Con Socrate ha inizio una nuova, profonda visione del rapporto e del processo educativo. L’accresciuta importanza data da Socrate alle risorse della persona gli ha fatto intuire la possibilità e la validità di un metodo che rimarrà esemplare, sempre attuale e sempre di nuovo da scoprire. Nella sua “arte maieutica” troviamo, infatti, per la prima volta chiaramente annunciato il principio che l’educazione, per quanto implichi sempre un insegnamento ed una relazione sociale, un rapporto interpersonale tra educatore ed educando, si realizza eminentemente come autoeducazione. Il socratismo, inoltre, implicitamente affermava che tutti gli uomini hanno, almeno potenzialmente, un eguale valore ed un’eguale educabilità, sebbene di fatto gli interlocutori che Socrate privilegia sono soprattutto quei giovani ben disposti ad accogliere la più elevata formazione intellettuale e morale, l’aretè. Per renderli migliori non c’è che da aiutarli a scoprire ciò che essi sono e quello che devono essere, accostarsi a loro con rispetto, chiamarli a collaborare nella ricerca ed a vagliare insieme le diverse opinioni esercitandoli a quell’ironia critica che fa svanire la falsa scienza e predispone a ragionare sui fatti, ad individuare nelle situazioni concrete in cui l’uomo si trova ad agire la risposta comandata dalla ragione e dunque la prospettiva migliore, la sola da perseguire, costi quello che costi. In tal modo l’educazione non è più privilegio di casta, ma un cammino di auto-formazione che deve essere reso possibile a tutti, poiché ogni uomo è soggetto di un destino spirituale e di una sua personale responsabilità.

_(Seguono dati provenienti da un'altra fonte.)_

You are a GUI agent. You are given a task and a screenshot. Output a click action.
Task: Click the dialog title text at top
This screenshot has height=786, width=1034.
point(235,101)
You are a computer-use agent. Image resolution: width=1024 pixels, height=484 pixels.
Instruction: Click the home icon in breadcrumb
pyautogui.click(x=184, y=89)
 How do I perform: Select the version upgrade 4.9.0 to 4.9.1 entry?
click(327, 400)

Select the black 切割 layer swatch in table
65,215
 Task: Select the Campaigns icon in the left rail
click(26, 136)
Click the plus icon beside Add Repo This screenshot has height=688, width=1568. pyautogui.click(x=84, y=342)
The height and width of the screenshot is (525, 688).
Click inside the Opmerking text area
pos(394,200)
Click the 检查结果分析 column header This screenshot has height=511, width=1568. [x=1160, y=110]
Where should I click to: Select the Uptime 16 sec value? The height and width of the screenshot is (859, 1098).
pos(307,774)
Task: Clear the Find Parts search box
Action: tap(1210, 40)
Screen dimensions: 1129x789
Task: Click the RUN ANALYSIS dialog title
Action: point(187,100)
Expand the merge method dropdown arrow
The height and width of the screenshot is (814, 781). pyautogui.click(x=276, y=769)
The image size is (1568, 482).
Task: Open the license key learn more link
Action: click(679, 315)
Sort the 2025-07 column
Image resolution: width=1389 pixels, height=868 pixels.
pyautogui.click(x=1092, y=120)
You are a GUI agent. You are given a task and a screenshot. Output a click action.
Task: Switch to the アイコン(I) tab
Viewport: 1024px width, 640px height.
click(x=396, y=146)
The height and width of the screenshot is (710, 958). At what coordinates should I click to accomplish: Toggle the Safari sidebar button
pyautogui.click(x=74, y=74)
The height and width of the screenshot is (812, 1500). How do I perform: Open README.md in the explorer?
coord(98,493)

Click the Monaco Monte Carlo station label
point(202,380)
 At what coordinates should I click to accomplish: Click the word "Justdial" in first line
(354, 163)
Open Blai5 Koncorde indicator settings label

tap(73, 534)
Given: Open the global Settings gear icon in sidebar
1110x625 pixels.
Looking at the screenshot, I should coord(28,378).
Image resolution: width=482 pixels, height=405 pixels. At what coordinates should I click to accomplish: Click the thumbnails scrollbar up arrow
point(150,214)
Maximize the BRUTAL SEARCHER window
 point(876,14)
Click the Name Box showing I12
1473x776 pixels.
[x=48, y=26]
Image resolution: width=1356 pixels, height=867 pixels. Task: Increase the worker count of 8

Quali che siano le distanze e le differenze fra l’”Apologia di Socrate” ed il “Nuovo Testamento”, l’eccezionalità di Socrate si impone. Egli fu ed è un dono di Dio per la Grecia e per l’umanità. Ai primi cristiani Socrate appariva non a caso come “il convertito della ragione” e il “profeta greco di Cristo”. Erasmo da Rotterdam lo giudicava evidentemente allo stesso modo, chiedendo ai cristiani di invocare il nome come si fa per i santi: Sancte Socrate, ora pro nobis. Sono dunque in buona compagnia, se, proprio perché cristiano, mi professo discepolo di Socrate.